Saharan Dust. What Is It And Should You Be Concerned?

saharan dust

If you are in Florida at the moment, you may have noticed how hazy it’s been the last couple days.  That’s because there’s a layer of Saharan dust over Florida that travelled through the atmosphere all the way from the Sahara Desert. That’s an amazing 5,000-mile-long journey!

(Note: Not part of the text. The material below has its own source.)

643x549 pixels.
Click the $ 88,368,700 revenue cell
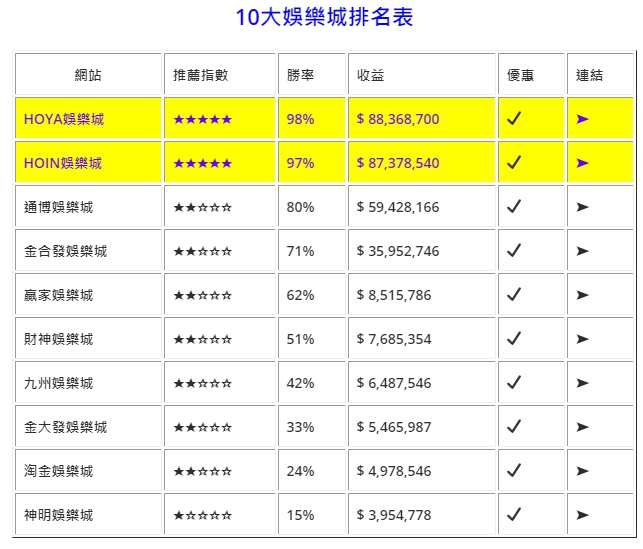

Known as the Saharan Air Layer (SAL), this dry dust plume commonly forms from late spring through early fall, moving out into the tropical Atlantic Ocean about every three to five days, according to NOAA’s Hurricane Research Division (HRD).  The HRD says the SAL is typically located between 5,000 and 20,000 feet above the Earth’s surface. It is transported westward by bursts of strong winds and tropical waves located in the central and western Atlantic Ocean at altitudes between 6,500 and 14,500 feet.

Saharan dust is nothing new. According to the National Oceanic and Atmospheric Administration, strong winds can transport dust several thousand miles across the Atlantic Ocean, tracking as far west as Texas.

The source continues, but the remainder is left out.